Pasco News

Gallagher’s friends to roast and toast retiring administrator

NEW PORT RICHEY - Always leave ’em laughing could be the motto for John J. Gallagher, Pasco’s longtime county administrator.
Humor helps explain his longevity after more than 30 years at the helm of the county, Gallagher has said.
Now it’s time for his friends to tease him a bit with a “Retirement Celebration, Roast and Toast” on May 3, said Michael Cox, one of the organizers. The party starts at 6:30 p.m. at the Spartan Manor, 6121 Massachusetts Ave., New Port Richey.
“Make sure he actually retires,” a flyer reads in part. In fact, Gallagher is staying on board past the end of April for at least a few more months while the county seeks his successor.
The May 3 event will double as a fundraiser, Cox pointed out. Proceeds will benefit Friends of Animal Services, which is planning a mobile pet adoption center.
The $50 tickets are on sale online at
Cox is handling sponsorships and program ads. Call him at (727) 389-3010 or
Gallagher’s trademark, hearty guffaw is sure to be heard many times at the party as friends celebrate his accomplishments amid plenty of laughs, organizers said.
“Most of my tenure here has been bringing the county through adolescence,” Gallagher reflected during a February 2012 interview. “I didn’t know what I was getting into. No clue.

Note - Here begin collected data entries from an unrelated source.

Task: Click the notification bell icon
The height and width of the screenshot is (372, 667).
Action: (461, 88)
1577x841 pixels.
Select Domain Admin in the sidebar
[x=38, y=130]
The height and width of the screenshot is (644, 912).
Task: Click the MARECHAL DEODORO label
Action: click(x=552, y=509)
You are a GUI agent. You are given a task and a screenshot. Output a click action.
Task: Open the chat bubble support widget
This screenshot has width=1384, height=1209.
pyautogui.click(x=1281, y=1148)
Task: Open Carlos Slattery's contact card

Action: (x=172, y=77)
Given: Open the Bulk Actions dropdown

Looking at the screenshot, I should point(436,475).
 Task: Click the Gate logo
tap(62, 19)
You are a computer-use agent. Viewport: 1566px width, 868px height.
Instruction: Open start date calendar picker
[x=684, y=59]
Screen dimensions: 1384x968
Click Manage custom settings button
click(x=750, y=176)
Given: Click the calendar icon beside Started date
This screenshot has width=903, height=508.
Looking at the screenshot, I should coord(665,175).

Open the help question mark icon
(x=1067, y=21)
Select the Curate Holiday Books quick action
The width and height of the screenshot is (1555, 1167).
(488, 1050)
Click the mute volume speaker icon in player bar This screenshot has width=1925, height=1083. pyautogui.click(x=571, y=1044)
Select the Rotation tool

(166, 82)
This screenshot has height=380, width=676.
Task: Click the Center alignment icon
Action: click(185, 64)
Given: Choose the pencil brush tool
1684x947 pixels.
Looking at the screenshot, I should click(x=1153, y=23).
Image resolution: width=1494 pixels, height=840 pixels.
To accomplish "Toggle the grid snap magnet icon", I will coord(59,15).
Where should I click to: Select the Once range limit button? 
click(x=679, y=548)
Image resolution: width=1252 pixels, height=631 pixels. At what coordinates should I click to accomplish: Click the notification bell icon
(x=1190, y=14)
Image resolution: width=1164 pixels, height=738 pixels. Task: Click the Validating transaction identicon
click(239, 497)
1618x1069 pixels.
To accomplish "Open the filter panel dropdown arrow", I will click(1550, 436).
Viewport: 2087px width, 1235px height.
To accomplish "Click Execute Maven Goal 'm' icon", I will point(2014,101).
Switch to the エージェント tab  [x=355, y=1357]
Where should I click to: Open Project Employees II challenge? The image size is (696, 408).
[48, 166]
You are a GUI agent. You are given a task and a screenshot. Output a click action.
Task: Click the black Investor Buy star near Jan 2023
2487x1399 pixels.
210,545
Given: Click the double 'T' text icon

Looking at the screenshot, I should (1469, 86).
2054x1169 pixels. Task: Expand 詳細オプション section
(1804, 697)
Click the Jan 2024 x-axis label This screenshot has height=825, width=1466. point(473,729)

I was young and full of vinegar.”
When he started March 22, 1982, Gallagher oversaw county budgets of about $300,000. By fiscal 2008, the county budget broke through the $1 billion barrier, before shrinking because of the recession.
His own salary has gone from about $40,000 a year to a bit more than $180,000 annually.
Pasco’s population has boomed from almost 218,000 when Gallagher started to nearly 450,000 today.
New houses no longer sell for $4,500 like they did during the 1960s boom times.
Pasco has gone through many transformations since Gallagher’s family moved here from Brooklyn, N.Y., in 1950. His dad built a gas station, Casey’s Corner, at U.S. 19 and Palmetto Road.
After graduating from what was then St. Leo College, Gallagher began his career teaching social studies at Gulf High School in 1970.
In 1974, wedding bells rang for Gallagher. His wife Judy holds a doctorate in education and is an assistant principal at Gulf High School.
A stint as New Port Richey city manager in 1977 would groom him for the top post at Pasco.
The county administrator office had become a revolving door before Gallagher arrived in 1992. Grand juries were questioning actions of some county commissioners that first year.
Gallagher says he owes his longevity to honesty and dedication. “If nobody has died, it probably can be fixed.”
Passage of a referendum in 1986 signaled to Gallagher the county was maturing. He was a bit surprised that voters approved the financing for bond issues to build parks and libraries.
The next phase of Gallagher’s tenure concentrated on building roads, sewage treatment plants and other infrastructure that had been sorely lacking.
Gallagher rates the past seven to 10 years as the most exciting. Pasco brought in consultants from Urban Land Institute to recommend changes and goals, such as “smart growth.”
Demographics of Pasco have shifted dramatically, Gallagher added. Retirees still dominated the Pasco landscape when Gallagher took the helm. Young families then began displacing them. Nowadays, many people are being born right here in Pasco.
Gallagher relaxes by fishing. Soon his hobby could become a full-time vocation.
But it’s always been a fun ride as county administrator, Gallagher said.